One of the most recurring comments from them was, they didn't think people actually cared. so this had a big impact on them. THat people would stop and read, and look. They felt seen and heard. It is a BIG issue. Whether it is the mliitary environment, home, work or community, they are taught to tough it out and deal. not ask for help or show vulnerability. They acknowledged that serves a soldier well for the job he is asked to do, but what about when they come back? For those with "invisible injuries" like PTSD, they have little release, or tools to let go or expose their feelings. It is equated with weakness.
One of the vets said to me, "when I walked around the room and read the artists statement, I understood, that we are not so far apart. We feel the same way. " and that was BIG revelation for him. Others agreed. They said, they were a little anxious about what they were going to find when they came in.

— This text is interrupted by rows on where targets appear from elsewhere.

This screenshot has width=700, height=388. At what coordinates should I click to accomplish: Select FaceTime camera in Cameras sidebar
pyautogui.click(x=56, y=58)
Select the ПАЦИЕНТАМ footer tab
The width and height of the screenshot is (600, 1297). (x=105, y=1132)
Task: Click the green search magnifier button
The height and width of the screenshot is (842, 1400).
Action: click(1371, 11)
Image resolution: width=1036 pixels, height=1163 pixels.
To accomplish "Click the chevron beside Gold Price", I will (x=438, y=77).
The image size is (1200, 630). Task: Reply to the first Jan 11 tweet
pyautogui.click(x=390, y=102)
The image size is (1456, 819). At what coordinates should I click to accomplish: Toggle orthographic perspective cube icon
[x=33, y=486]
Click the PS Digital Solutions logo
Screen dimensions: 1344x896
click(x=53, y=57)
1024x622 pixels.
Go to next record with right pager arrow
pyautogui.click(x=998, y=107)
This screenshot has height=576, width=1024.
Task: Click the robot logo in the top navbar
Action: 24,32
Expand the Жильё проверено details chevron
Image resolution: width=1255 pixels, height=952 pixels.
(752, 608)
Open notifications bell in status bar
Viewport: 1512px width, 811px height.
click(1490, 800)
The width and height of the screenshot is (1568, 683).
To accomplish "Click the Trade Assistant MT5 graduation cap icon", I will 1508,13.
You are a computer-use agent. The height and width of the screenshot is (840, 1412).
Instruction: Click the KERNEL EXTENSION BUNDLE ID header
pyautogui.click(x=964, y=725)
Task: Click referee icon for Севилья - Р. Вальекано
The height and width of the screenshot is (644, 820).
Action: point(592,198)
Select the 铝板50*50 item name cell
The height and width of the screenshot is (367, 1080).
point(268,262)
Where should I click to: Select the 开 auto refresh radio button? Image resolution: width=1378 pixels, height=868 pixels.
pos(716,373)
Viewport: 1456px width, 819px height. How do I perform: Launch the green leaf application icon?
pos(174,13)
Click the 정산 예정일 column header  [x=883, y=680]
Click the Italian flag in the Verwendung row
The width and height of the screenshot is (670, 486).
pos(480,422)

They expected something more political or divisive because that is what they see everywhere else.
Before they left, I headed back to the masks to the one guy who had a mask in the show but hadn't said anything. I said, "what do you think?". he extended his hand, and said "Thank you, ma'am for doing this. I really didn't think people cared.". He said low morale is one of the leading causes of death when they are over there. I think they see the divisive left/right nature of the media as overall non support. As we walked out, he told me he had been in Iraq for 2 1/2 years. He told me the exact date of when he went in and when he got out, as if each day was counted and lasted an eternity. He said, he lost so many friends who were married with families.He said, " I only have my parents. they had wives and kids. it just isn't right. I would trade my place today with any one of them if I could. ". I got a glimpse and only a glimpse of how it is different for each one of them. Collective injury, but specific personal trauma.